» **Task brief**:
Whenever a line in the records below holds the string "color", include it in the count, and state the number alone.

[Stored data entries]
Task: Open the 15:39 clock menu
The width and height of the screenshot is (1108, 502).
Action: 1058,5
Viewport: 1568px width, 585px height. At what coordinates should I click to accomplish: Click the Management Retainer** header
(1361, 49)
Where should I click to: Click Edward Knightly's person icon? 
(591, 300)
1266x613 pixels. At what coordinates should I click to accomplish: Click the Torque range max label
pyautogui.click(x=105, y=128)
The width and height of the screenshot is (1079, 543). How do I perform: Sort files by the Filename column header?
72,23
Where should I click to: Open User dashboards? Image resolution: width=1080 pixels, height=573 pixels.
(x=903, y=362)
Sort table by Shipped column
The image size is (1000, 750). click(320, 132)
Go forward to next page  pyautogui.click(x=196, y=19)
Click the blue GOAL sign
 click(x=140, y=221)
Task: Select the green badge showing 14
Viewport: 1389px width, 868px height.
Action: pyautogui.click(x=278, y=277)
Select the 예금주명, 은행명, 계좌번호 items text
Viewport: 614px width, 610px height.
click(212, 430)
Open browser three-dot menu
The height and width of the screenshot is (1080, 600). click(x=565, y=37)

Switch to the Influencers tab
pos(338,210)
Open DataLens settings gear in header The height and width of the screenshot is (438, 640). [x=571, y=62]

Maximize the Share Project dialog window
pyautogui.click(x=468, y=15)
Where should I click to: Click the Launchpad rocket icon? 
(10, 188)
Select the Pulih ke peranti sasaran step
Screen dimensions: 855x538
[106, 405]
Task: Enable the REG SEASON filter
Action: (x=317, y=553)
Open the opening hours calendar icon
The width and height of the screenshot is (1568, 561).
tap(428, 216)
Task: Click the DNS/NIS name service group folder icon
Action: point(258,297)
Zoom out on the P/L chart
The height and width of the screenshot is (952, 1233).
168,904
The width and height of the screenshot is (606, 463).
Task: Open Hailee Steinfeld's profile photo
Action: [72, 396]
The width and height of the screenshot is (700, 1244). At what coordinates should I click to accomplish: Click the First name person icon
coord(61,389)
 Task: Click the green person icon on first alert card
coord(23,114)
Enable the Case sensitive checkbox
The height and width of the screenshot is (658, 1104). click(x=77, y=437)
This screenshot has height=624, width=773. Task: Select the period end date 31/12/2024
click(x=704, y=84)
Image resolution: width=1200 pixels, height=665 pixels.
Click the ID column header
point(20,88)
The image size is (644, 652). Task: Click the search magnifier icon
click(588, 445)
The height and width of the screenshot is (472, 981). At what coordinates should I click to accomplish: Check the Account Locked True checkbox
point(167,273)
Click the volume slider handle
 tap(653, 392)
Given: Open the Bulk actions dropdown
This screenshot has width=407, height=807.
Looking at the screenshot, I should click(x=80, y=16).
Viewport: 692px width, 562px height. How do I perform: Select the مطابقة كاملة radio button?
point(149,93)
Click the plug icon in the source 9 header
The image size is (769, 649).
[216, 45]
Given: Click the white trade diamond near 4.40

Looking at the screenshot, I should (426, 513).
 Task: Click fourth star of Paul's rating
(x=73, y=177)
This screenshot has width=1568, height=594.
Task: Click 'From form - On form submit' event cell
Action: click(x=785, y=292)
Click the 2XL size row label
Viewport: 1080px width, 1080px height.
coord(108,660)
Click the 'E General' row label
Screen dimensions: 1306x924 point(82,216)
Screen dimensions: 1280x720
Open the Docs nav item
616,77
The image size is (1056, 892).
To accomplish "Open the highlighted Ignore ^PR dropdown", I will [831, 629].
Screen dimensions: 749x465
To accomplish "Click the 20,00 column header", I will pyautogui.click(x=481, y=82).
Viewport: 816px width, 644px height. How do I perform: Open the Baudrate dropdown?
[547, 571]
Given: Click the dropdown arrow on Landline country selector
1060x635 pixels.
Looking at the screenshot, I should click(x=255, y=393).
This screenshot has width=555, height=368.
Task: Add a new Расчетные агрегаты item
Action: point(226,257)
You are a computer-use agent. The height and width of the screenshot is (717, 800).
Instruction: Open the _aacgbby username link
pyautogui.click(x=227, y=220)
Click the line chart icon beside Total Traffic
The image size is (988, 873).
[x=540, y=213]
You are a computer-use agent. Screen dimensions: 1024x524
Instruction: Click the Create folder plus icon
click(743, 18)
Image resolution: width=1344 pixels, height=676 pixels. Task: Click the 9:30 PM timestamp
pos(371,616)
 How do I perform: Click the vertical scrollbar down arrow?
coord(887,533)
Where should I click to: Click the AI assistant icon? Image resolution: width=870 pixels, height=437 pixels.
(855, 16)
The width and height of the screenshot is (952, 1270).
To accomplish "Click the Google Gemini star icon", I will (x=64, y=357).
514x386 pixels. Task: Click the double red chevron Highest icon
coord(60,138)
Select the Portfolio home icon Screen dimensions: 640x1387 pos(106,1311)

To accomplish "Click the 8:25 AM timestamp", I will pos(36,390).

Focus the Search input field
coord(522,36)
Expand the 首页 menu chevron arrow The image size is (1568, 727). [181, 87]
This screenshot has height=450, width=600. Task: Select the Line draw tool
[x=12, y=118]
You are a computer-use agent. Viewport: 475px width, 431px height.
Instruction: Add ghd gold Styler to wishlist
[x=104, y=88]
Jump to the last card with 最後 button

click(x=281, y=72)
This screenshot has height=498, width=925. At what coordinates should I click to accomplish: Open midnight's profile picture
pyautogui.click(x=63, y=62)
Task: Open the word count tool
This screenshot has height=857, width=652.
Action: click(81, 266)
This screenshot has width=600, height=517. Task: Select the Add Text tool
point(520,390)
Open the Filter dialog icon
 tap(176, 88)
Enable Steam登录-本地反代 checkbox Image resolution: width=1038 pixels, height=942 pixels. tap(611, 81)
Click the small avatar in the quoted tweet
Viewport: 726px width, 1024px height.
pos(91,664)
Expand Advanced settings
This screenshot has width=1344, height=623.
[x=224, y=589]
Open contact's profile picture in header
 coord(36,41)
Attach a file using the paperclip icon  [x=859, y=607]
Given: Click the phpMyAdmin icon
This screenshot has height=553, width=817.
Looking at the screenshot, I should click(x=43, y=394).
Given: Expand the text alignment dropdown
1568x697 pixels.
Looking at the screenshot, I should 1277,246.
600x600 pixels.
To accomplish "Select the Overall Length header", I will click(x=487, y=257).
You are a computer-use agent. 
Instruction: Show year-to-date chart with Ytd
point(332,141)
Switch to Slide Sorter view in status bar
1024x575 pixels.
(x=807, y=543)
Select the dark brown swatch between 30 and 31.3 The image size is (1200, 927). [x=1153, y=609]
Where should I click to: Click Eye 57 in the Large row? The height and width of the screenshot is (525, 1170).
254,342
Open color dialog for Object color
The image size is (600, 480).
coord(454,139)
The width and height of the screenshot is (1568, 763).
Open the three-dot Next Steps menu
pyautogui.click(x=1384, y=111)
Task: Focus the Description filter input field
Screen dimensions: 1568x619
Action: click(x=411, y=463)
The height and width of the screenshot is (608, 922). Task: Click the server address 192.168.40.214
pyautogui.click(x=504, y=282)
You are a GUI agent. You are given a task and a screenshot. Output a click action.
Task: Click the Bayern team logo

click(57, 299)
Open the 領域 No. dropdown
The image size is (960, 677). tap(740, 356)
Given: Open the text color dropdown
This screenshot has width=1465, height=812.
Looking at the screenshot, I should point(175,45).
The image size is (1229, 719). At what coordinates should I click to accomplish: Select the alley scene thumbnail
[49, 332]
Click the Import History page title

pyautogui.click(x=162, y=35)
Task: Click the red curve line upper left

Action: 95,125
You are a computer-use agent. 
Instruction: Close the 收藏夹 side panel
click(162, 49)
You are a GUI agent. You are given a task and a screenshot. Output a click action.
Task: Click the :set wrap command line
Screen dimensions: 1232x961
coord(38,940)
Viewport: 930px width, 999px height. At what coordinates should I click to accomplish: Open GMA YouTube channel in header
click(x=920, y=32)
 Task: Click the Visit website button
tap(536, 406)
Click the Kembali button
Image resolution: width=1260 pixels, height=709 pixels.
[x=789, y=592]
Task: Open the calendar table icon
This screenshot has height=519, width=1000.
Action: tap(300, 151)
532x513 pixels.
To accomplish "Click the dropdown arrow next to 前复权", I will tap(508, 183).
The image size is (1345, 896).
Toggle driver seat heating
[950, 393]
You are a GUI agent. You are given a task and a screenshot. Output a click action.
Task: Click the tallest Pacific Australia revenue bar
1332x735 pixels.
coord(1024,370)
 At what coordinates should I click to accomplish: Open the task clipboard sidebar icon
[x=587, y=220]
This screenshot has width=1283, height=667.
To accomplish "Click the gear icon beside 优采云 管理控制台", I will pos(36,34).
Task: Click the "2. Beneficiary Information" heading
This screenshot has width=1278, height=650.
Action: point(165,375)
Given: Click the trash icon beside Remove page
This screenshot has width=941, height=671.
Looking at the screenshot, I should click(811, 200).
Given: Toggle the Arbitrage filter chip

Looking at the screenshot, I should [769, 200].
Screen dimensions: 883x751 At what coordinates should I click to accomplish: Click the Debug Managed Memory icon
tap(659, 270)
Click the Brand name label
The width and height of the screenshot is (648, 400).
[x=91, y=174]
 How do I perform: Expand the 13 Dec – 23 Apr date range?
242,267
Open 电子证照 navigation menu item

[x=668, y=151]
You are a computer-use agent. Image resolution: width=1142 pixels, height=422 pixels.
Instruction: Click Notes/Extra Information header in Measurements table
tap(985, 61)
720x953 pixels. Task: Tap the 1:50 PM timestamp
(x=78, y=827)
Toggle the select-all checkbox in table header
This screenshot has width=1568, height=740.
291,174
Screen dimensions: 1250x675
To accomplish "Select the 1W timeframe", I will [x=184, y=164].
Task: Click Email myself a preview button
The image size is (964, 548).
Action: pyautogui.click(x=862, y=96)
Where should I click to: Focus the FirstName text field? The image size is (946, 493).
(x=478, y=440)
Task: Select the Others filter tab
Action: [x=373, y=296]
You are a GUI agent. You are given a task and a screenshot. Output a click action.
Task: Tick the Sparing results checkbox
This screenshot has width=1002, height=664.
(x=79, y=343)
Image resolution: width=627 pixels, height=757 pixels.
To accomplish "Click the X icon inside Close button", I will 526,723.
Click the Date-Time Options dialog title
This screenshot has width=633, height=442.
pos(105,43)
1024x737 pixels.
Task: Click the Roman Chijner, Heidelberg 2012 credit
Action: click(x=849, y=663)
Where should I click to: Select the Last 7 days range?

» **Answer area**:
2